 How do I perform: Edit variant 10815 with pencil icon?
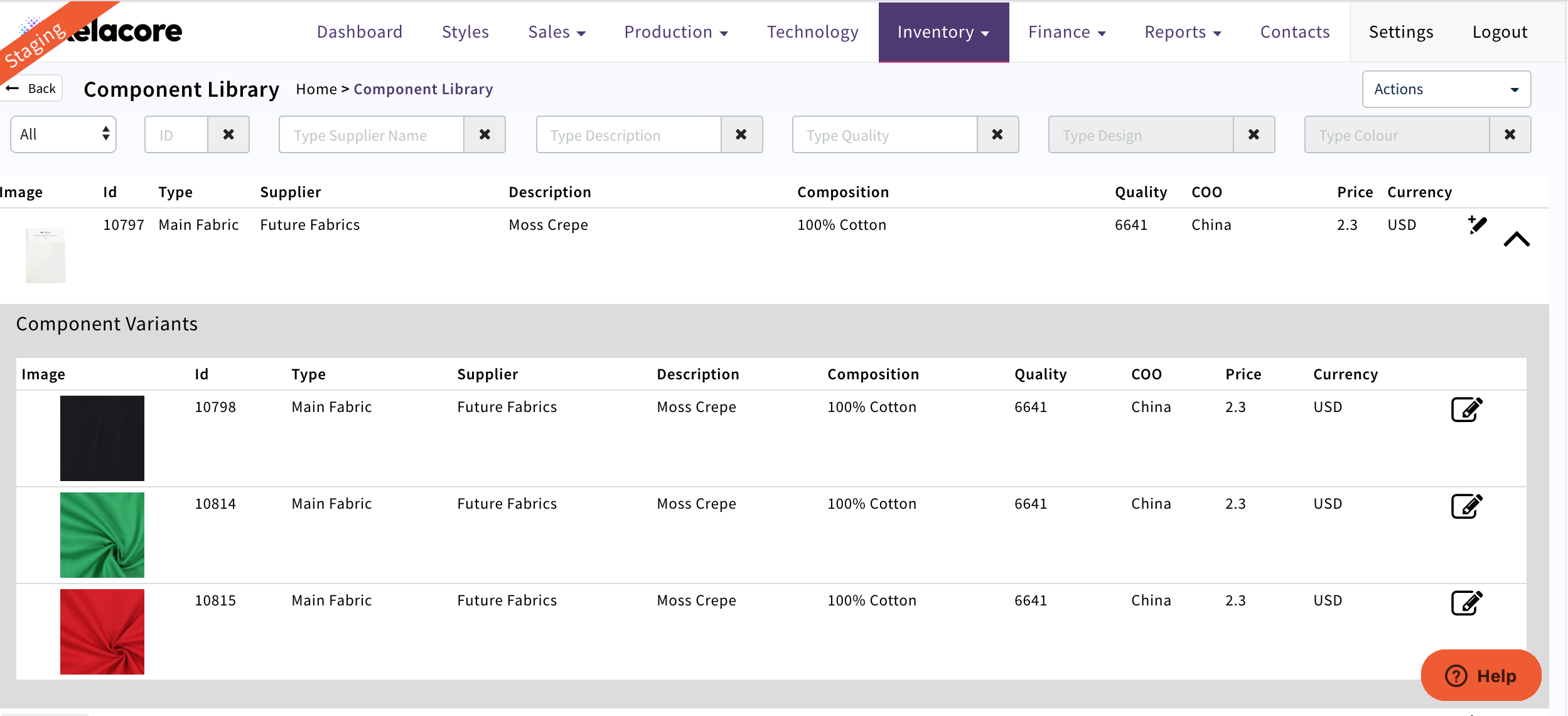click(1466, 603)
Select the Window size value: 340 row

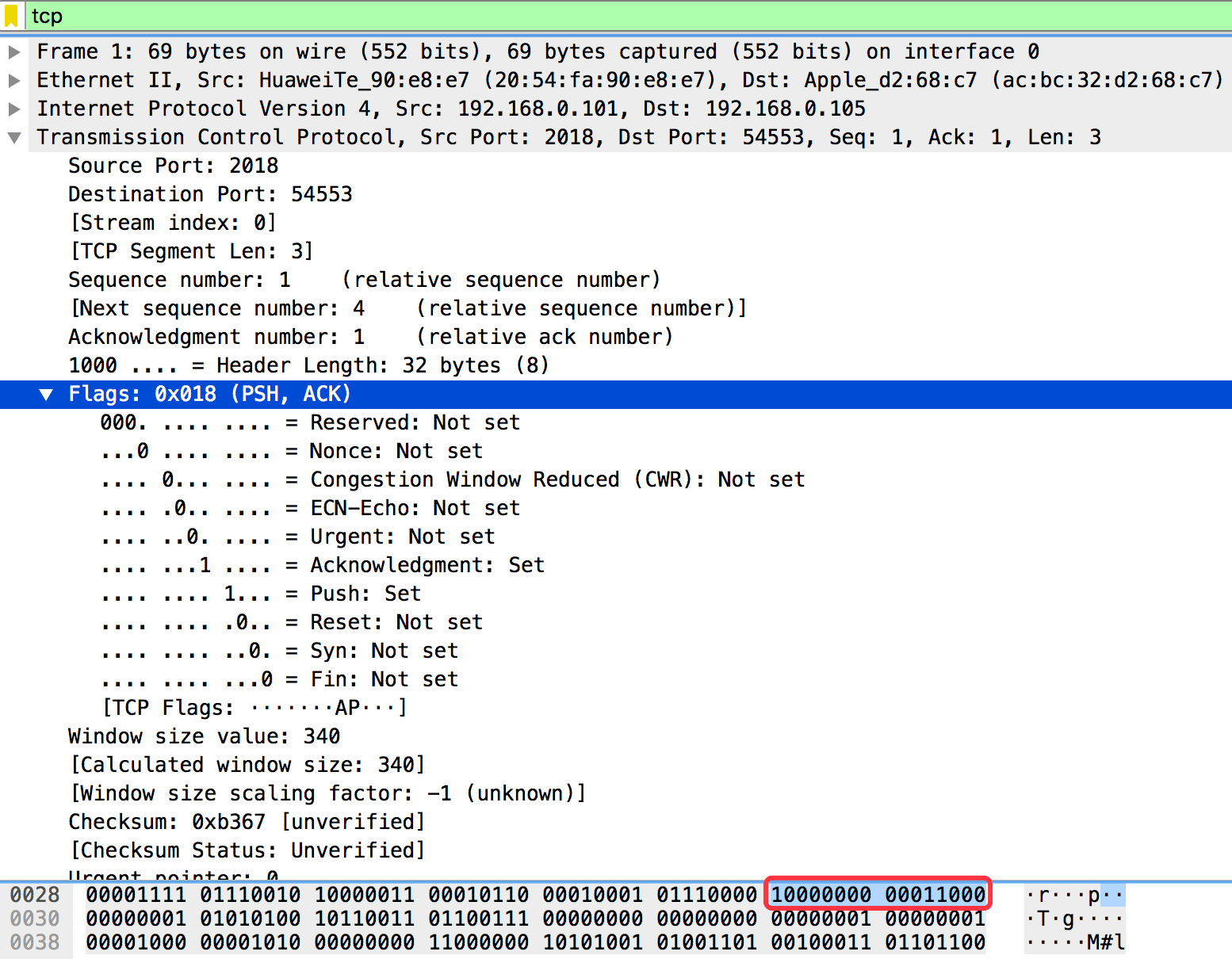pos(204,736)
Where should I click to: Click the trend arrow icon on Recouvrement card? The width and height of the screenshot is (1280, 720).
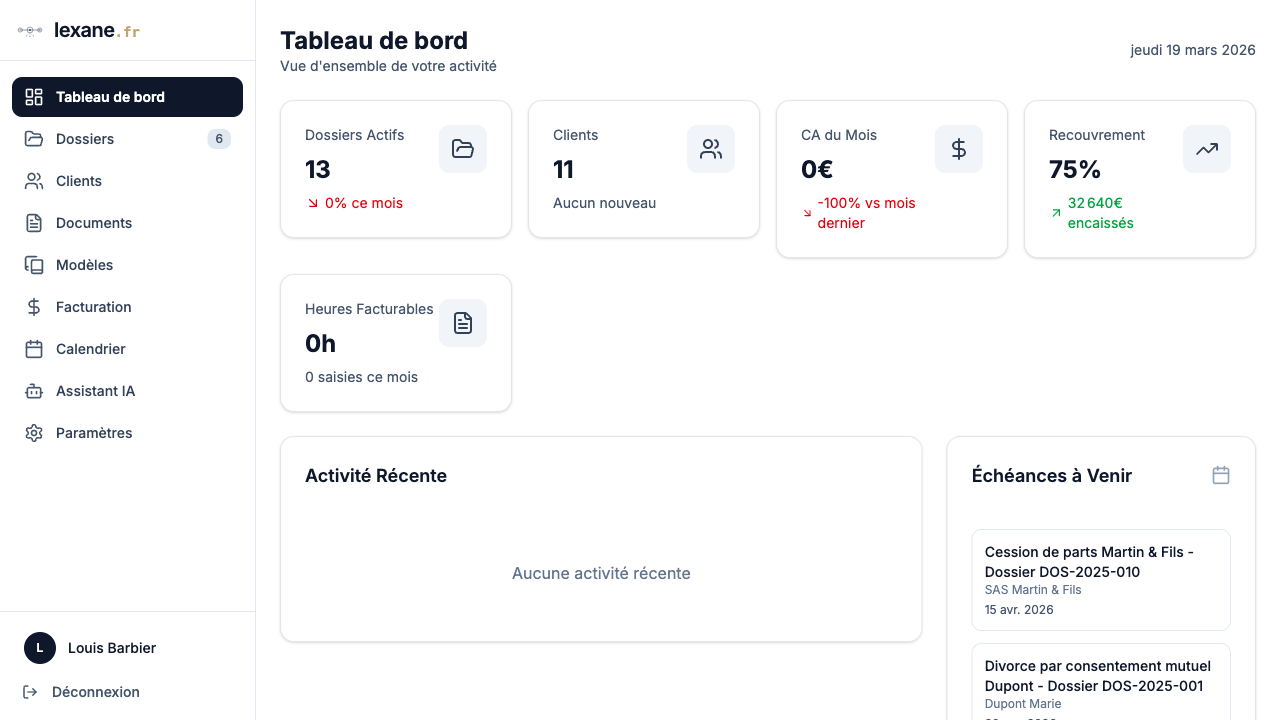click(1206, 148)
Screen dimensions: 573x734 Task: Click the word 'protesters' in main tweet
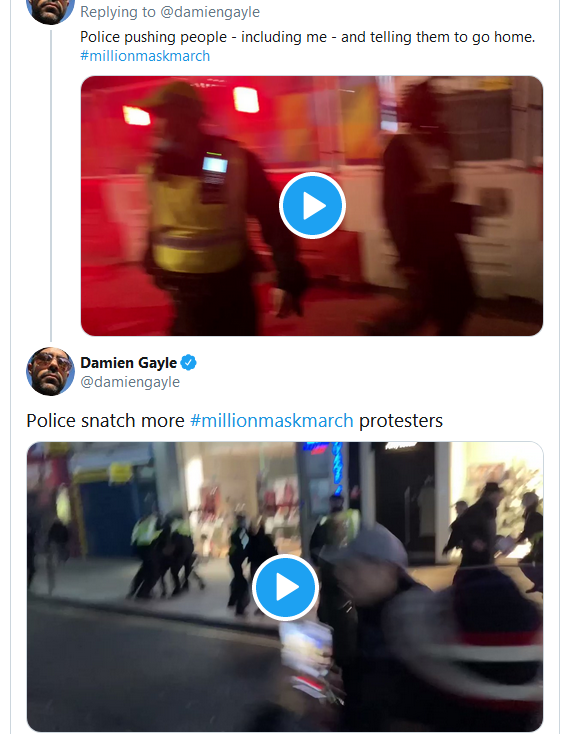[x=401, y=420]
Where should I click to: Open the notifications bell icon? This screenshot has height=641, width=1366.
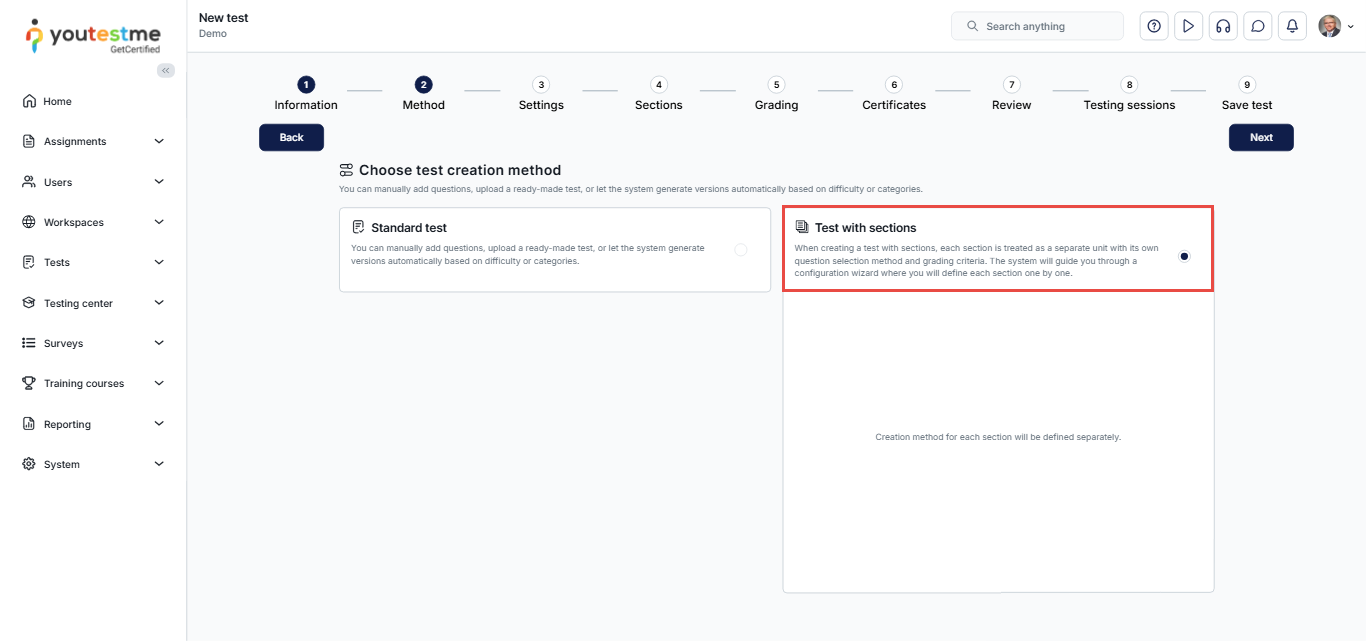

┄┄┄┄┄┄

Reproduce the lines from the one containing "Where should I click to: Click" through the one containing "[x=401, y=420]", inclusive, with their requests but without the pictures. Scale each answer coordinate by 0.2 and round to a whole number with halves going up, leaving the numbers in the requests unchanged.

Where should I click to: Click the trend arrow icon on Recouvrement card? The width and height of the screenshot is (1280, 720).
click(241, 30)
Screen dimensions: 573x734 Task: Click the word 'protesters' in main tweet
[x=80, y=84]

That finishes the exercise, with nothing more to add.